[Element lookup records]
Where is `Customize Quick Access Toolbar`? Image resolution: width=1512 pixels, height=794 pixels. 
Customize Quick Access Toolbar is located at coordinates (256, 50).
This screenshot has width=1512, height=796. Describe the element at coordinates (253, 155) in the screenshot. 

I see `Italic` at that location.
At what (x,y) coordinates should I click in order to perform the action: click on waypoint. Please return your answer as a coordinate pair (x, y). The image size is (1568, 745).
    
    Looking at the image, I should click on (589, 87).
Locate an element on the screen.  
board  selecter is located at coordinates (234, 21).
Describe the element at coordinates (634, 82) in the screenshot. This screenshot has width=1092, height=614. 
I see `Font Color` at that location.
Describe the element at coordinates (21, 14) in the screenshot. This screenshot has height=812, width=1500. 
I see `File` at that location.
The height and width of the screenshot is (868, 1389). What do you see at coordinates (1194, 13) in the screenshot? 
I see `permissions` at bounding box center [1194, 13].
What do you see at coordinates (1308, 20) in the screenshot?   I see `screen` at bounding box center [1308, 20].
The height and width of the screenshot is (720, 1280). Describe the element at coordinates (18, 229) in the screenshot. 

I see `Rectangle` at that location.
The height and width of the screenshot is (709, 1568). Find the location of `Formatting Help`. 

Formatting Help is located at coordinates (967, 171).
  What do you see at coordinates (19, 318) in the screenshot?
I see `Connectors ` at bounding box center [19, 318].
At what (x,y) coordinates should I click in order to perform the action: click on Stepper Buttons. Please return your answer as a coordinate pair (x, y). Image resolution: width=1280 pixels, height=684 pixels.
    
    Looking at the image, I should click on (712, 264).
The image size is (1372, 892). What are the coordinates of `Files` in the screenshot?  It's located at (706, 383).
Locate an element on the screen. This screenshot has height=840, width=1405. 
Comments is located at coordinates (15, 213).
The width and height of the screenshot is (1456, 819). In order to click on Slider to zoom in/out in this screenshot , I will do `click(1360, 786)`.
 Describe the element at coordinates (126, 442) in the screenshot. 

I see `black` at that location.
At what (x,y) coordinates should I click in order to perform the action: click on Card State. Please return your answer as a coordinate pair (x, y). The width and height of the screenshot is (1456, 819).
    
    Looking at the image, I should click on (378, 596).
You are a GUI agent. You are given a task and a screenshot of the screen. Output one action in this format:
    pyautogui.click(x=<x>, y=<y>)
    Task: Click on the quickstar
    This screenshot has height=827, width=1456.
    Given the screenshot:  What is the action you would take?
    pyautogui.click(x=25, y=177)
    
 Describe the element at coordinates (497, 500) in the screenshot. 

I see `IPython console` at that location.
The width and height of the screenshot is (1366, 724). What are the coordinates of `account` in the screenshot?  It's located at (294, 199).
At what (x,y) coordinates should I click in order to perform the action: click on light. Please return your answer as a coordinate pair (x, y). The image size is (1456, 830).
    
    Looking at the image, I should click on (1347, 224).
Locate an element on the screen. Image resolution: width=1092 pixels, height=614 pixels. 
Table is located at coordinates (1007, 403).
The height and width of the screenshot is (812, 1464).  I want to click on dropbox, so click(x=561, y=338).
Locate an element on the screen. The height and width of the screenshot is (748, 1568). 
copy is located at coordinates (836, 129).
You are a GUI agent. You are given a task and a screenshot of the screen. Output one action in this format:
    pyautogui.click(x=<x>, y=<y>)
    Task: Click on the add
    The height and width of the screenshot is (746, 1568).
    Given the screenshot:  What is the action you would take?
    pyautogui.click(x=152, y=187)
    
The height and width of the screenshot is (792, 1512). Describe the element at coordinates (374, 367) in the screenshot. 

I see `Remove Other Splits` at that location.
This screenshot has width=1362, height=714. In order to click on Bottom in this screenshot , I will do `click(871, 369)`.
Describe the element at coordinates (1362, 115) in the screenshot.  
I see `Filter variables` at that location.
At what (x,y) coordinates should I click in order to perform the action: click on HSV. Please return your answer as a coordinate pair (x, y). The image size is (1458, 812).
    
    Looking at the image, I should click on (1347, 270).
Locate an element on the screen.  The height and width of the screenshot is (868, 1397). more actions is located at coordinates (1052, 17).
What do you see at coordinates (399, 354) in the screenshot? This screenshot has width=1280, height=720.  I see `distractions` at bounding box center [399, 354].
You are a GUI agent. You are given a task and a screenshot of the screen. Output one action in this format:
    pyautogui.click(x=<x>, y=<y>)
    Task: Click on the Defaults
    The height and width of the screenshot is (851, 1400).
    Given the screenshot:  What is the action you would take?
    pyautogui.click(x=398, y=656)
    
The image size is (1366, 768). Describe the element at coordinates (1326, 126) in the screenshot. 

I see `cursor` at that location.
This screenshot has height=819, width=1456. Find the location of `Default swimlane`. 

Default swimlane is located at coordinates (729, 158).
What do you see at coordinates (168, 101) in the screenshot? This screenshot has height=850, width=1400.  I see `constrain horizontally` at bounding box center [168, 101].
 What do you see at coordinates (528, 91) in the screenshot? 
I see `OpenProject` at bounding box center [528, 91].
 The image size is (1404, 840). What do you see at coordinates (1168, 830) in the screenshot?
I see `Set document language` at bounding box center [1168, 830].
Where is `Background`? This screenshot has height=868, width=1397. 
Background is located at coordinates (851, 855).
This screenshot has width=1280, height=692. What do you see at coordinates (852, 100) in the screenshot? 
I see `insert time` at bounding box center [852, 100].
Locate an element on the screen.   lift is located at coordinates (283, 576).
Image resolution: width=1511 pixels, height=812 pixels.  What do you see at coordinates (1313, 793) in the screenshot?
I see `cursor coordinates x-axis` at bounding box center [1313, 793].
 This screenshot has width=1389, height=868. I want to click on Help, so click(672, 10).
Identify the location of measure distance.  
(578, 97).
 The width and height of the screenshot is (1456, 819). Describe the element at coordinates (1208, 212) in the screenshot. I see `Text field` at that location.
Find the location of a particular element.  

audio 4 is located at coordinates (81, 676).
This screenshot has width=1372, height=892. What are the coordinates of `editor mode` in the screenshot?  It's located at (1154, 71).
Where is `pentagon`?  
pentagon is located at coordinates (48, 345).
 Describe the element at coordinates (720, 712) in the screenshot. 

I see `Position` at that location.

- Problem -
Can you write out the items above again, unchanged, starting at the line that contains "Describe the element at coordinates (1362, 115)" and stopping after the line that contains "What do you see at coordinates (399, 354)"?

- Exercise answer -
Describe the element at coordinates (1362, 115) in the screenshot.  
I see `Filter variables` at that location.
At what (x,y) coordinates should I click in order to perform the action: click on HSV. Please return your answer as a coordinate pair (x, y). The image size is (1458, 812).
    
    Looking at the image, I should click on (1347, 270).
Locate an element on the screen.  The height and width of the screenshot is (868, 1397). more actions is located at coordinates (1052, 17).
What do you see at coordinates (399, 354) in the screenshot? This screenshot has width=1280, height=720.  I see `distractions` at bounding box center [399, 354].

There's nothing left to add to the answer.